Üzerinde sevdiği binici olunca atlar da mutlu oluyormuş. Vallahi bakın,bir deneyin göreceksiniz ne kadar mutlu oluyor insan kardeşinin yetimlerini mutlu edince.
Ama size önce iki adet yetim lazım.
Benim şansım var,bende onlardan tam da yeterli miktarda var.
Hem biri kız biri de erkek.Kız altı yaşında,erkek üç buçuk.

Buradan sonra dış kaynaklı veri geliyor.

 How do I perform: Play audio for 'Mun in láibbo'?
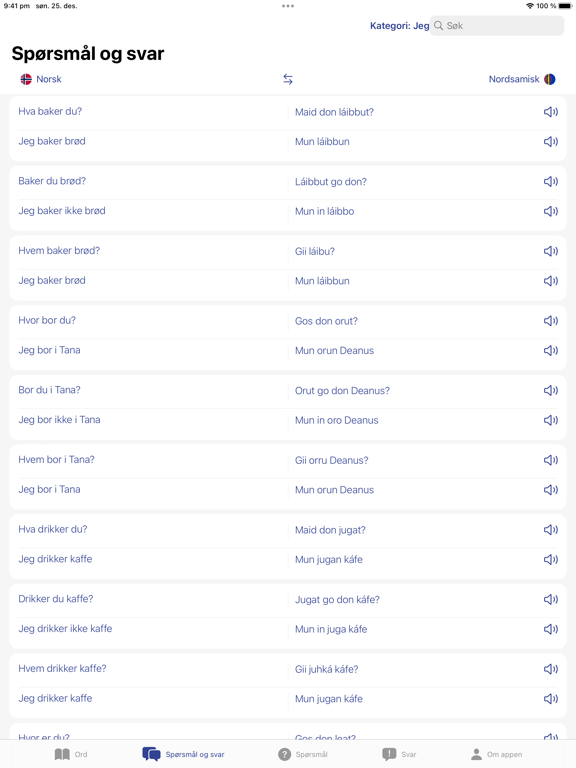coord(551,211)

Bahadır dört yaşının yörüngesinde olmasına rağmen beni hayrete düşüren cümleler kuruyor.
Evde oynarken elini ezen annesine "Anne parmağımı ezdin.Hem de en sevdiğim parmağımı" demez mi.
Ben inanın şimdiye kadar böyle bir kavramın olduğunu bilmiyordum.

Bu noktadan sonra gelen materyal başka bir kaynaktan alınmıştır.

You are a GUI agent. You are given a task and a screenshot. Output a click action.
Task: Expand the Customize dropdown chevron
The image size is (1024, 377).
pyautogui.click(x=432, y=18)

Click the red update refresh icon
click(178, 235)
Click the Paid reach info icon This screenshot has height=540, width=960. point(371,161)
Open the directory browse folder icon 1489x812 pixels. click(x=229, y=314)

"En sevdiğim parmağım" da oluyormuş meğer.
Sizin var mı?
Sahi hiç düşündünüz mü en sevdiğiniz parmağınız hangisi?
Ben hiç düşünmedim,hiç.
Bir de evdeki bez bebeklerden birini "oğlu" ilan etmiş.
"Bu benim oğlum amca" demez mi !
"Sana benzemiyor " dedim.
Cevap hazırmış "her çocuk babasına benzemez ki zaten" dedi.

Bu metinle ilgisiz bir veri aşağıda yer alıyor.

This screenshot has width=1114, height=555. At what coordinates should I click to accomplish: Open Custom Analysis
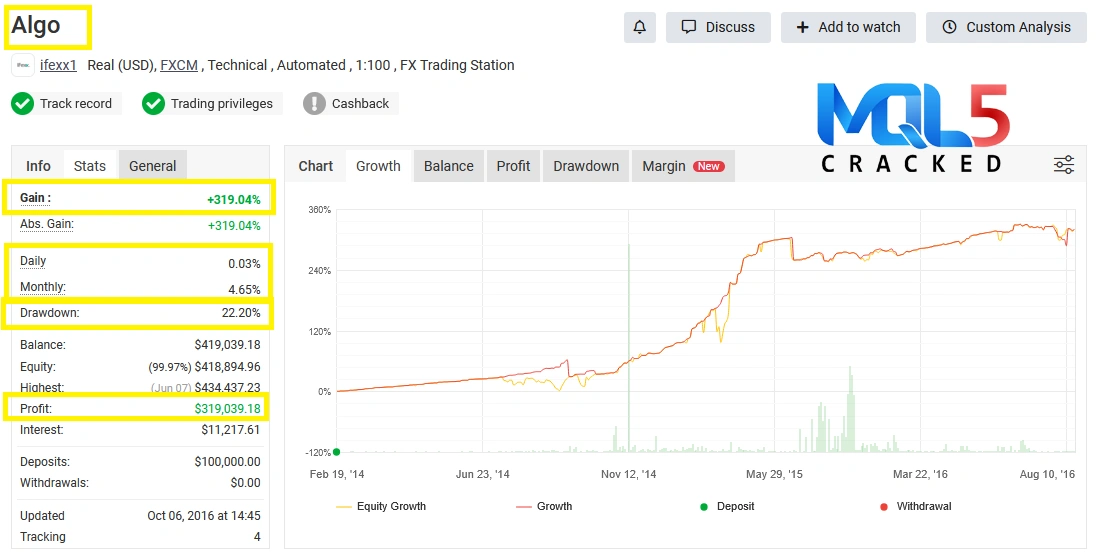pos(1005,27)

"Oğlum" dediği yeşil gözlü bez bebekle yatıp kalkıyor.besliyor ,oynuyor.
Bez bebek ağladığında "ağlamaaa,ben seni bırakıp Allah’ıma gitmem" diye bebeği sakinleştiriyor.
Babası ile oynadığı oyunları o da bez çocuğu ile oynuyor,"babam böyle yapardı,babam şööyle atardı yukarıya " diyerek bez bebeğin anasını ağlatıyor.
Beraber resim çektiriyorlar,babasının ona sarıldığı gibi sarılıyor yeşil gözlü bez oğluna.
Babasının kızdığı gibi kızıyor bez bebeğe, babasının onu sevdiği gibi sevip okşuyor.
Bana "biz bir takımız amca" dediği zaman bez çocuk da aramızda oturuyor ,takıma dahil oluyor.
Dün akşam "biraz hastalandım amca" dediğinde bez bebeğin gözlerinden düşen yaşları gördüm.
"Ağlama bez bebek baban burada,bir yere gitmeyecek" demek geldi içimden.
Tam söyleyecektim ki "Ama atlar konuşmaz amca" diye uyarınca jokeyim, sustum.
Hepinize en içten "dıgıdıklarımla" .
Günün Hadisi:
كَافِلُ الْيَتِيمِ لَهُ أوْ لِغَيْرِهِ أنَا وَ هُوَ كَهَاتَيْنِ فيِ الْجَنَّةِ وَأشَارَ بِالسَّبَّابَةِ وَالْوُسْطَى
Peygamberimiz işaret parmağı ve orta parmağıyla işaret ederek: “Gerek kendisine ve gerekse başkasına ait herhangi bir yetimi görüp gözetmeyi üzerine alan kimse ile ben, cennette işte böyle yanyanayız” buyurmuştur.
Buhârî, Talâk, 25, Edeb, 24; Müslim, Zühd, 42.
Ve kısa bir not kadrolu at’tan :
Hazret-i Ömer’in rivayet ettiği bir hadîs-i şerifte şöyle buy-rulmaktadır:
«Bir yetim dövüldüğü vakit, onun ağlamasına Arsü’r - Rahman titrer. ALLAH Teâlâ. daha iyi bildiği halde, meleklere der ki: EY MELEKLERİM! BABASI TOPRAK İÇİNDE KAYBOLMUŞ O YETİMİ KİM AĞLATTI? Melekler de: Rab’oimiz, bizim hiçbir ilmimiz yoktur, derler. ALLAH Teâiâ buyurur ki:
BEN SÎZİ ŞAHİD TUTUYORUM. KİM ONU RAZI (VE HOŞNUD) KILARSA KIYAMET GÜNÜ BEN DE ONU KENDİ KATIMDA (yapacağım ikramda) N RAZI KILACAĞIM.»
Bu hadîs-i şeriften aldığı ilhamla Hazret-i Ömer, nerede bir yetim görse mutlaka başını okşardı.